Da Tribuna da Internet
Marcelo Odebrecht parecia ter certeza da impunidade
Carlos Newton
Desde o início da Lava Jato, muitos dos principais envolvidos
julgavam que seria possível anular as investigações por vícios de
origem, da mesma forma como já aconteceu em outras importantes operações
da Polícia Federal, que acabaram sepultadas por erros cometidos por
delegados ou agentes, como a Satiagraha e a Castelo de Areia.
Eles acreditam que conseguiram o mesmo efeito da impunidade do
banqueiro Daniel Dantas, que na operação Satiagraha conseguiu se livrar
de uma sentença de 10 anos de prisão. Na época, ele até ironizou a
Justiça e declarou só se preocupar com a primeira instância, porque “lá
em cima eu resolvo”. Referia-se, é claro, aos tribunais superiores.
Diante dessa perspectiva, empreiteiros relutaram em fazer delação
premiada, o ex-diretor da Petrobras Renato Duque chegou a processar o
antigo colega Paulo Roberto Costa, operadores do esquema também achavam
que poderiam escapar impunes, a certeza da impunidade prevalecia.

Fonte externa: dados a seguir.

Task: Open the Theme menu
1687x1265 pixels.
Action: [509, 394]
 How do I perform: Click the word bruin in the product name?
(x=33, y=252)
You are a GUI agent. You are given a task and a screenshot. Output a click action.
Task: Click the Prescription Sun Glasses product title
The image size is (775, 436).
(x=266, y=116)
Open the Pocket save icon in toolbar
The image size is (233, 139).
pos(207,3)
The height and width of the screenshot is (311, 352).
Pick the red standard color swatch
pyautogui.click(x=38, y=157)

Pouco a pouco, porém, foi surgindo uma nova realidade, com o Superior
Tribunal de Justiça e o Supremo Tribunal Federal mantendo as decisões
de primeira instância e deixando os envolvidos mofando na cadeia antes
mesmo de serem julgados, coisa rara na Justiça brasileira. E as delações
foram aumentando.
A ODEBRECHT INSISTE
Renato Duque acabou jogando a toalha, assim com muitos outros
envolvidos, mas o principal empresário da construção civil, Marcelo
Odebrecht, continuou cultivando o sonho da impunidade. Muitos meses
antes de sua empresa ser denunciada, Marcelo Odebrecht já preparava um
esquema preventivo. Segundo a Polícia Federal, com base em uma auditoria
realizada em Curitiba, partiu do empresário o golpe de plantar um
aparelho de escuta ilegal dentro da cela do doleiro Alberto Youssef,
para que fosse encontrado e anulasse as investigações.

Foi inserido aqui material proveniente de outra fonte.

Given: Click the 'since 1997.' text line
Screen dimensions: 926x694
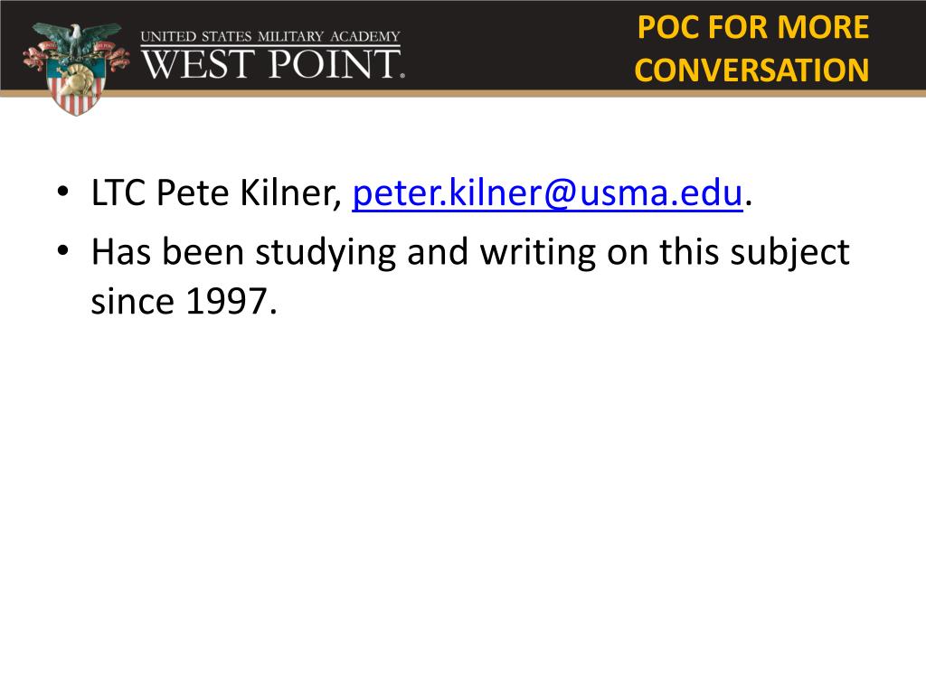Looking at the screenshot, I should coord(184,301).
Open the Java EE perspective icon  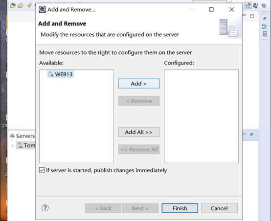248,5
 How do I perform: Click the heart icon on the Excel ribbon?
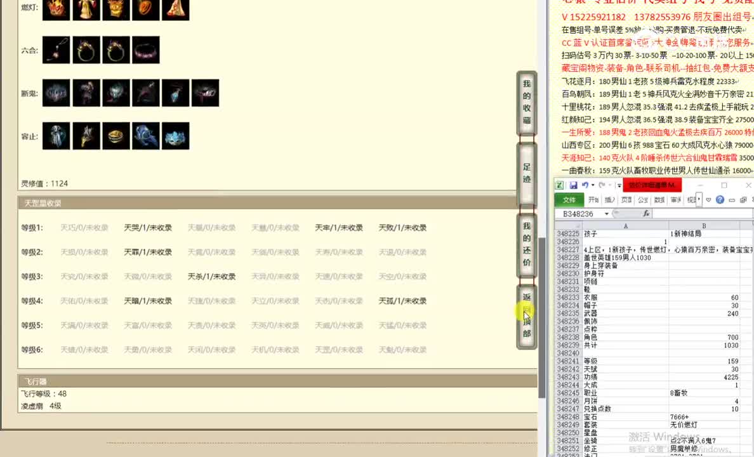[x=708, y=199]
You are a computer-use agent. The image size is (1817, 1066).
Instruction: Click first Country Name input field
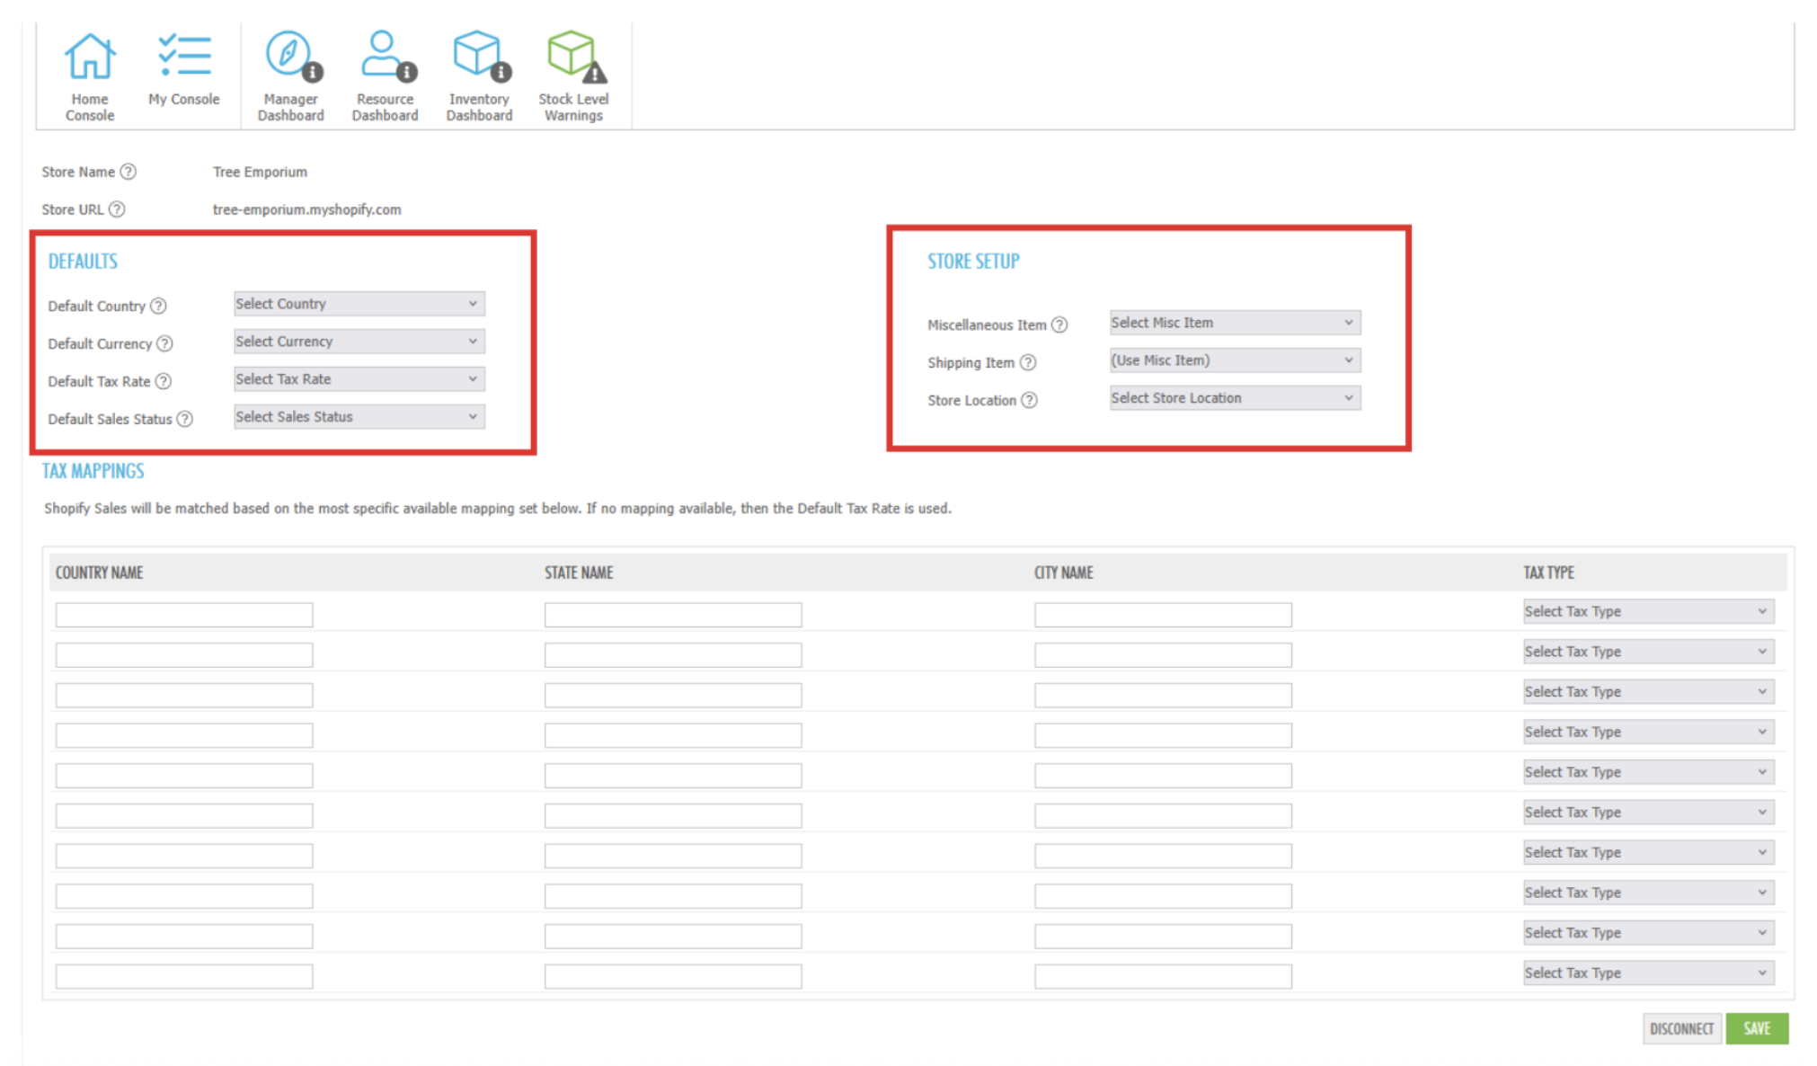[x=184, y=615]
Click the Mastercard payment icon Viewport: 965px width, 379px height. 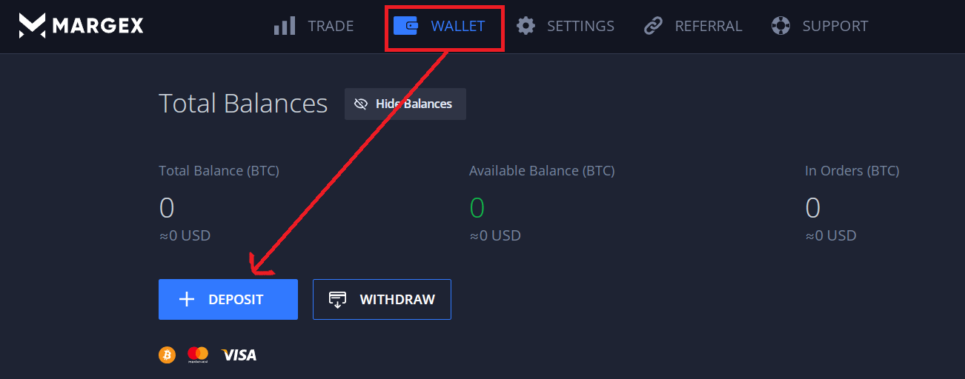coord(198,355)

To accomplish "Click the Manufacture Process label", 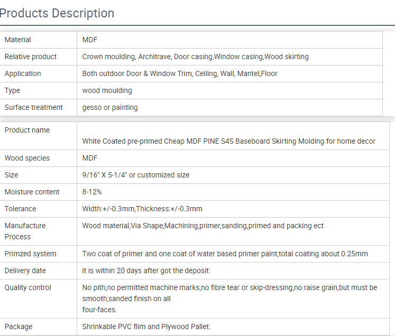I will pyautogui.click(x=25, y=231).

Simultaneamente foram cooptados o delegado Mário Renato
Castanheira Fanton e o agente Dalmey Fernando Werlang, que passaram a
dar declarações de que o equipamento estava operante e tinha sido
plantado na cela por ordem da Superintendência da Polícia Federal de
Curitiba. Com isso, criou-se uma grande confusão.
NA CPI, A SEGUNDA FASE
Simultaneamente, em Brasília entrava no circuito o deputado federal
Aluísio Mendes (PSDC-MA), ex-agente da PF e hoje integrante da CPI da
Petrobras, que passou a propagar que sindicância que apurou o grampo na
cela de Youssef tinha sido “criminosa” e poderia ensejar a anulação da
operação, citando os exemplos da Satiagraha e da Castelo de Areia.

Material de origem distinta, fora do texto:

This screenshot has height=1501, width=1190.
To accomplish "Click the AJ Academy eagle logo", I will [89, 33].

Mendes é autor do requerimento para tomada de depoimento de Dalmey
Fernando Werlang, agente da Polícia Federal, supostamente responsável
pela instalação do grampo na cela de Youssef. Mendes diz haver “fatos
contundentes” que poderiam questionar a primeira sindicância feita pela
PF sobre a questão.
O deputado não esperava que o Ministério Público Federal entrasse em
ação e denunciasse criminalmente o delegado Mário Fanton e o agente
Dalmey Werlnag por calúnia e difamação, por terem apontado a existência
de grampos ilegais na cela do doleiro. Eles são acusados de se
associarem para desestabilizar as apurações e tentar algum tipo de
nulidade legal da Lava Jato.
MARCELO, O MANDANTE
No relatório que pediu o indiciamento, a Polícia Federal aponta como
figura central desse suposto plano justamente o empresário Marcelo
Odebrecht, que ainda reluta em fazer delação premiada. Pode ser que
tenha outros trunfos na manga, mas o fato é que ele já está preso desde o
início de julho e será julgado pelo juiz Sérgio Moro, porque não tem
foro privilegiado. Como diz Daniel Dantas, é aí que mora o perigo.